» Data items
┄┄┄┄┄┄
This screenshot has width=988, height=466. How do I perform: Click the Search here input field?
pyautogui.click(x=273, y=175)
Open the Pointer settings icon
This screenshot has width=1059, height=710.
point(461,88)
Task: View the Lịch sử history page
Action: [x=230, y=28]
┄┄┄┄┄┄
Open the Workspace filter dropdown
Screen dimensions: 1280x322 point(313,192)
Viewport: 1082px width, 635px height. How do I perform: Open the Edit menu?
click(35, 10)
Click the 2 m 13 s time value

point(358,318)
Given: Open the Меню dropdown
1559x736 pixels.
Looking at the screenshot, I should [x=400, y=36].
┄┄┄┄┄┄
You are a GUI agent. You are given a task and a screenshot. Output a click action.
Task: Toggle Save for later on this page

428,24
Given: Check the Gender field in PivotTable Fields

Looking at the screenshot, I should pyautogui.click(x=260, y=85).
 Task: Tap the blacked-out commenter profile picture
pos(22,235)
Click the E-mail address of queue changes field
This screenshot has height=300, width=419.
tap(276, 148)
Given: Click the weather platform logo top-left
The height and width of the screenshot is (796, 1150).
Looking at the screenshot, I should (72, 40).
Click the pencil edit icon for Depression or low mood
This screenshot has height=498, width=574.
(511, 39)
┄┄┄┄┄┄
» What is required
Copy the lines of the data above exactly as written, beginning with the line containing "Open the Workspace filter dropdown" and ending with the line containing "Given: Open the Меню dropdown", and leave out all other lines.

» Output for this task
Open the Workspace filter dropdown
Screen dimensions: 1280x322 point(313,192)
Viewport: 1082px width, 635px height. How do I perform: Open the Edit menu?
click(35, 10)
Click the 2 m 13 s time value

point(358,318)
Given: Open the Меню dropdown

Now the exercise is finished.